(DATA PROVIDED begins)

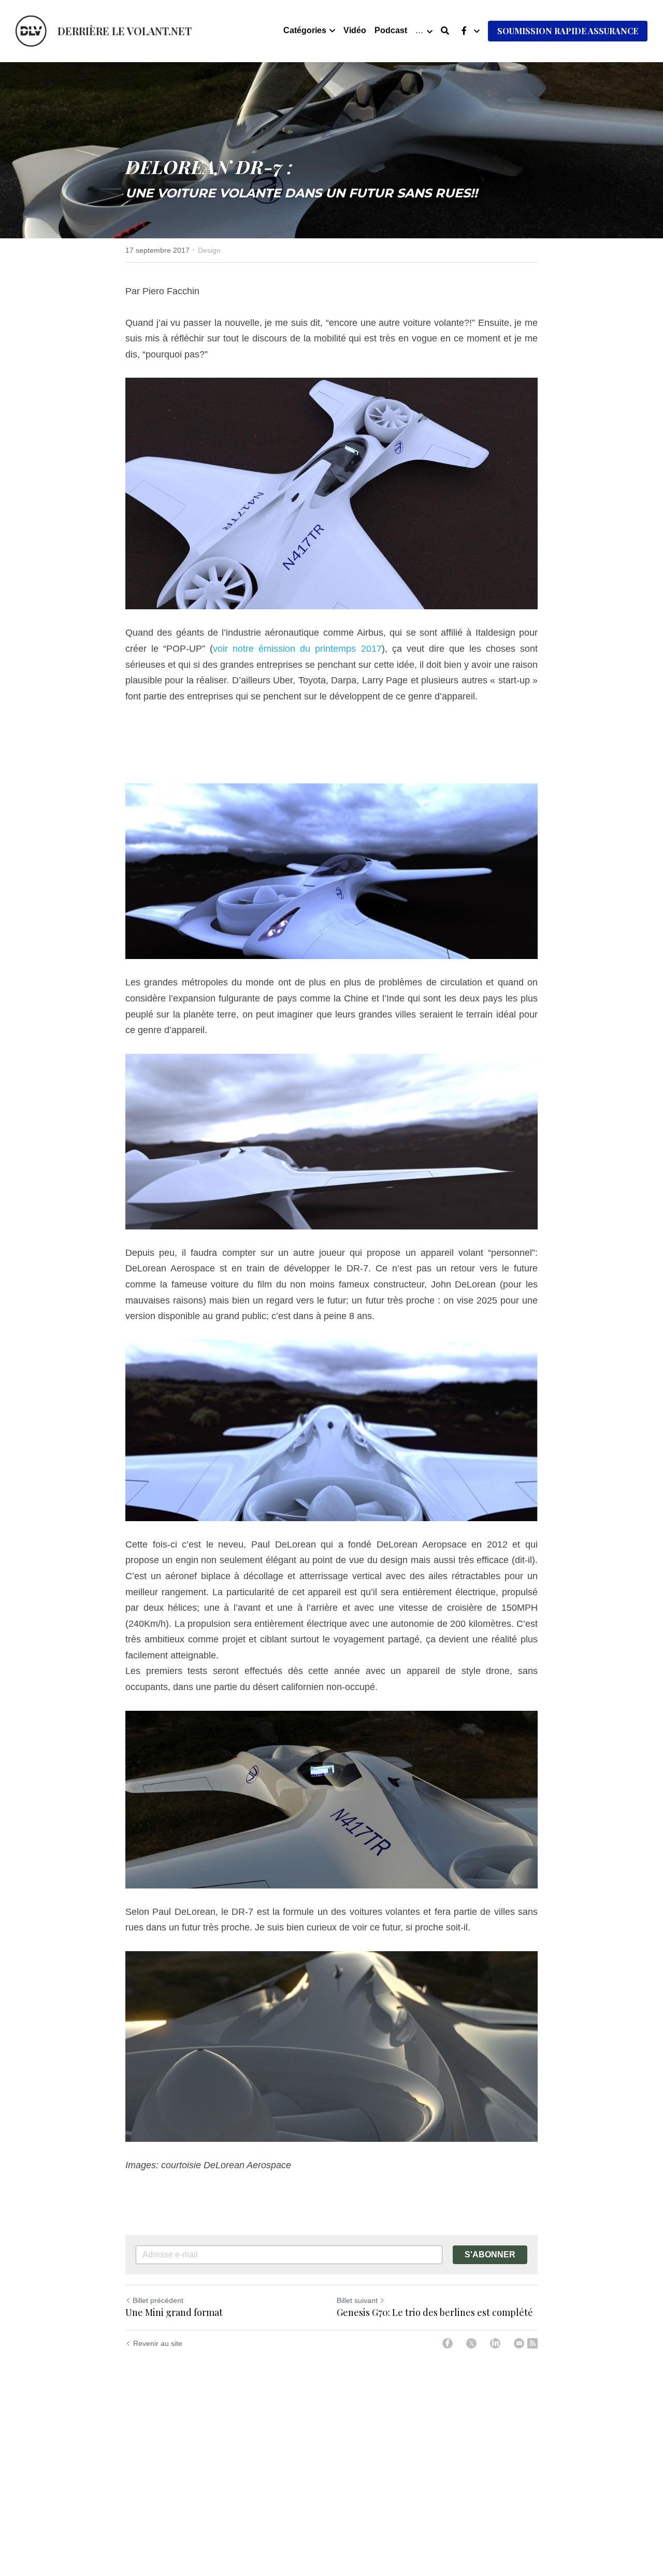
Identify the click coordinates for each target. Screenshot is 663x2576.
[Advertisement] (331, 743)
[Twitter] (471, 2343)
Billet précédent (158, 2300)
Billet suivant (357, 2300)
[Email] (519, 2343)
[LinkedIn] (495, 2343)
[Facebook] (447, 2343)
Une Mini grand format (174, 2313)
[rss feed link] (532, 2343)
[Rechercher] (445, 30)
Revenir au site (157, 2343)
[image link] (31, 30)
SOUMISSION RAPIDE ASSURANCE (567, 30)
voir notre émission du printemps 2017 (297, 648)
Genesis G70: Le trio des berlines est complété (435, 2313)
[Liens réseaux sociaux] (464, 30)
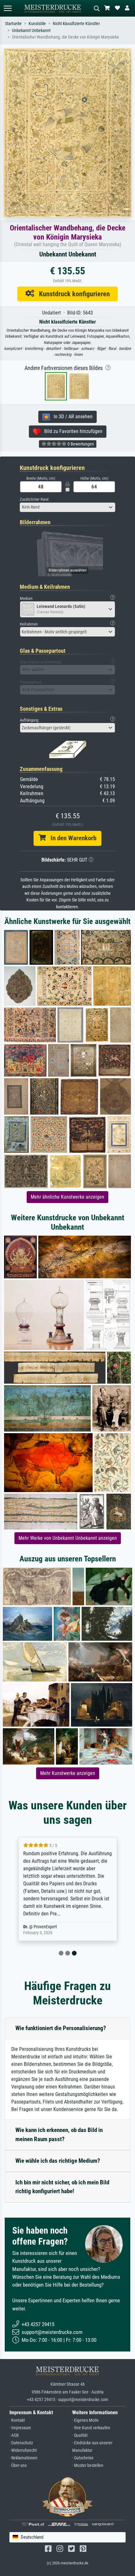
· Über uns (18, 2465)
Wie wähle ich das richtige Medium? (57, 2160)
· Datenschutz (21, 2443)
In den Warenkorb (71, 838)
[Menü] (7, 8)
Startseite (13, 23)
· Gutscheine (83, 2458)
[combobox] (67, 507)
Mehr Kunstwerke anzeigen (67, 1773)
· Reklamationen (23, 2458)
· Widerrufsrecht (23, 2450)
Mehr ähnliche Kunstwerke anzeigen (67, 1197)
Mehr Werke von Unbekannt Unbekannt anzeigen (68, 1538)
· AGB (14, 2435)
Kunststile (37, 23)
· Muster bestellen (87, 2465)
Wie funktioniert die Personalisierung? (60, 2028)
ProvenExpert (45, 1926)
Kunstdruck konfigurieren (72, 294)
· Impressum (20, 2428)
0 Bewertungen (80, 443)
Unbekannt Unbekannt (31, 30)
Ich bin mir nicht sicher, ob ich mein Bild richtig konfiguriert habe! (62, 2187)
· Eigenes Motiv (85, 2420)
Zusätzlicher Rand (34, 499)
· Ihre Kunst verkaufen (91, 2428)
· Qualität (80, 2435)
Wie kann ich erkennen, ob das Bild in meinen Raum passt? (59, 2134)
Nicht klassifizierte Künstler (76, 23)
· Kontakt (17, 2420)
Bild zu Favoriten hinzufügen (71, 431)
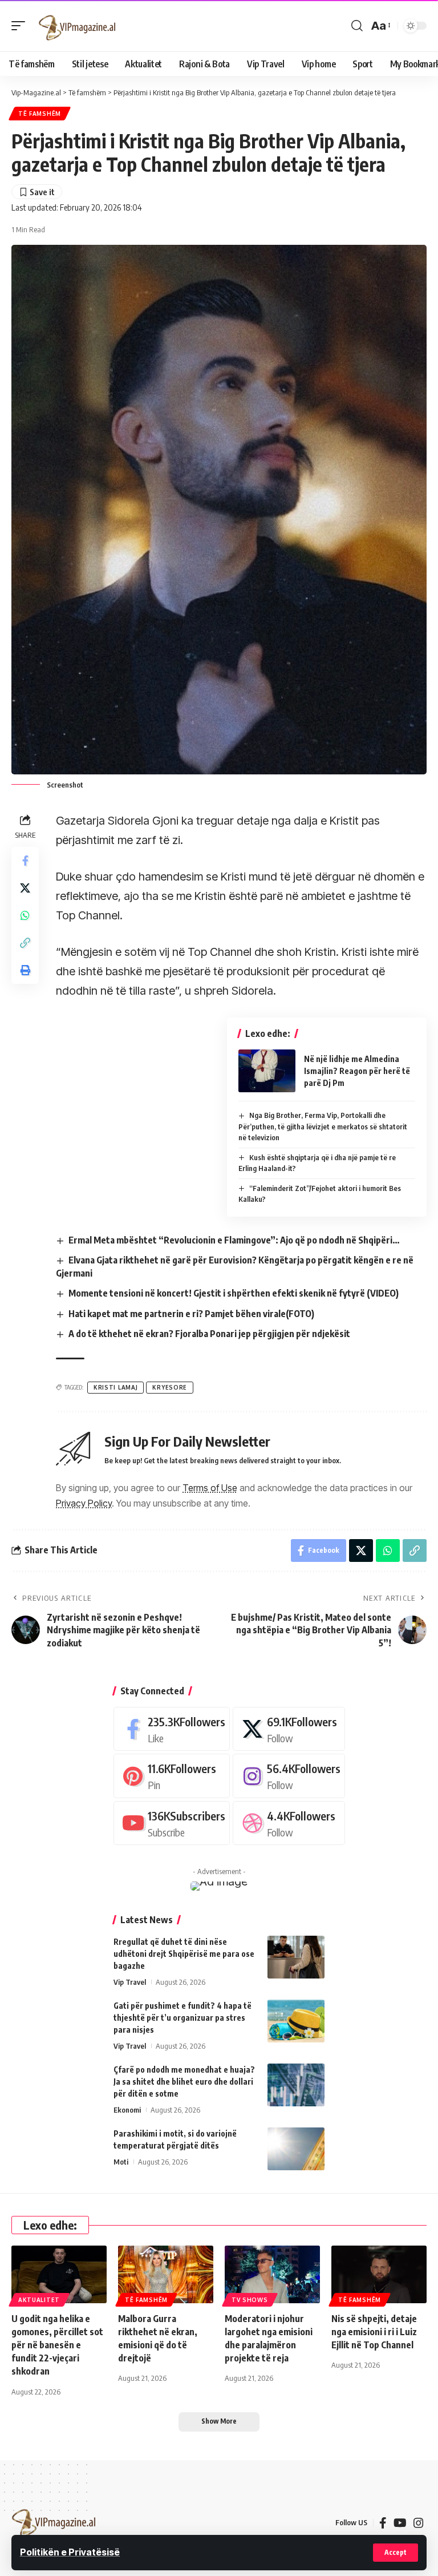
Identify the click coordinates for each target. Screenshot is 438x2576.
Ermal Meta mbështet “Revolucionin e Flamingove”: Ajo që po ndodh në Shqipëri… (234, 1240)
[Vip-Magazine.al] (77, 25)
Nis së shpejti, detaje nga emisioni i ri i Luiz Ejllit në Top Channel (374, 2332)
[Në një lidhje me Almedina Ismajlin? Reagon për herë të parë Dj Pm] (266, 1070)
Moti (120, 2161)
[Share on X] (25, 888)
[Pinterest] (171, 1776)
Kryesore (169, 1387)
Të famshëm (39, 113)
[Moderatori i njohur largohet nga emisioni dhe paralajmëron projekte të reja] (272, 2274)
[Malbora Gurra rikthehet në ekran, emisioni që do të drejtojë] (165, 2274)
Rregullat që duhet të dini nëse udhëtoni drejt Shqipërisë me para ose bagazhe (183, 1954)
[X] (289, 1729)
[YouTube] (400, 2523)
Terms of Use (209, 1487)
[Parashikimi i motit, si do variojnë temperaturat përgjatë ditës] (296, 2148)
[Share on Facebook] (25, 860)
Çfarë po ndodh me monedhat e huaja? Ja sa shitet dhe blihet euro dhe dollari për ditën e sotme (184, 2081)
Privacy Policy (84, 1503)
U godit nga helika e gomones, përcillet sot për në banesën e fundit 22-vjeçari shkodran (57, 2345)
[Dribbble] (289, 1823)
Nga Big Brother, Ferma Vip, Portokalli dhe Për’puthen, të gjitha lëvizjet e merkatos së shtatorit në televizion (322, 1126)
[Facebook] (171, 1729)
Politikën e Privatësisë (70, 2552)
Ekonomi (127, 2109)
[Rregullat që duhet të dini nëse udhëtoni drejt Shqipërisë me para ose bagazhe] (296, 1957)
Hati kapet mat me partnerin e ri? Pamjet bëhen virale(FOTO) (191, 1313)
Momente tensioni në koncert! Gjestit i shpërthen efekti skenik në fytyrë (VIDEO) (233, 1293)
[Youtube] (171, 1823)
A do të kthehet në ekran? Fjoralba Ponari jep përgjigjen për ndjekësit (209, 1333)
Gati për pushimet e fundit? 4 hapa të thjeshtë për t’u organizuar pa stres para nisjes (182, 2017)
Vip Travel (129, 1981)
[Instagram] (289, 1776)
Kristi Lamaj (115, 1387)
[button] (395, 2552)
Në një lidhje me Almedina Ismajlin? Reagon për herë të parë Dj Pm (357, 1071)
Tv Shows (250, 2299)
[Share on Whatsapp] (25, 915)
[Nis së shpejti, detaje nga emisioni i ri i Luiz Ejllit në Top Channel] (379, 2274)
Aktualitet (39, 2299)
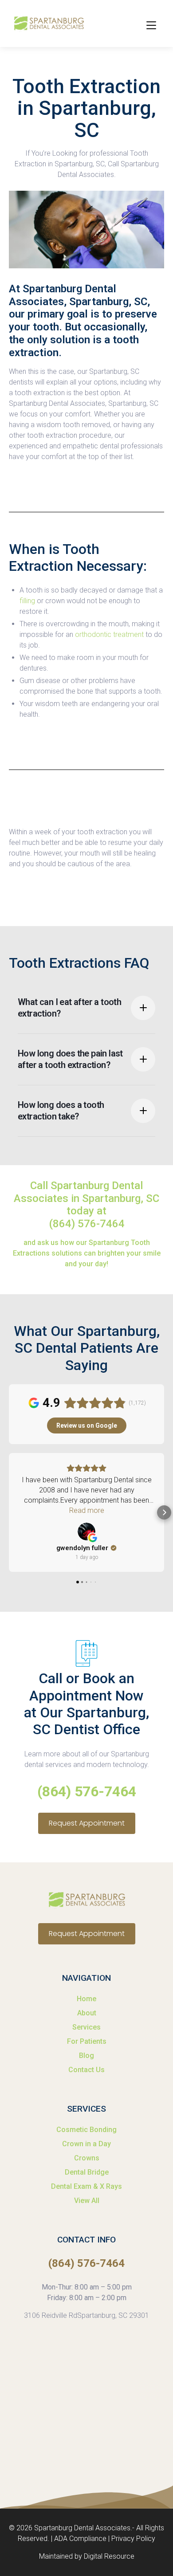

(DATA PROVIDED ends)

THE TASK ::
From the line that has "Çfarë po ndodh" through the line that has "[Share on Whatsapp] (25, 915)", copy every line exactly as it appears above, and leave out all others.

SOLVED EXERCISE ::
Çfarë po ndodh me monedhat e huaja? Ja sa shitet dhe blihet euro dhe dollari për ditën e sotme (184, 2081)
Privacy Policy (84, 1503)
U godit nga helika e gomones, përcillet sot për në banesën e fundit 22-vjeçari shkodran (57, 2345)
[Dribbble] (289, 1823)
Nga Big Brother, Ferma Vip, Portokalli dhe Për’puthen, të gjitha lëvizjet e merkatos së shtatorit në televizion (322, 1126)
[Facebook] (171, 1729)
Politikën e Privatësisë (70, 2552)
Ekonomi (127, 2109)
[Rregullat që duhet të dini nëse udhëtoni drejt Shqipërisë me para ose bagazhe] (296, 1957)
Hati kapet mat me partnerin e ri? Pamjet bëhen virale(FOTO) (191, 1313)
Momente tensioni në koncert! Gjestit i shpërthen efekti skenik në fytyrë (VIDEO) (233, 1293)
[Youtube] (171, 1823)
A do të kthehet në ekran? Fjoralba Ponari jep përgjigjen për ndjekësit (209, 1333)
Gati për pushimet e fundit? 4 hapa të thjeshtë për t’u organizuar pa stres para nisjes (182, 2017)
Vip Travel (129, 1981)
[Instagram] (289, 1776)
Kristi Lamaj (115, 1387)
[button] (395, 2552)
Në një lidhje me Almedina Ismajlin? Reagon për herë të parë Dj Pm (357, 1071)
Tv Shows (250, 2299)
[Share on Whatsapp] (25, 915)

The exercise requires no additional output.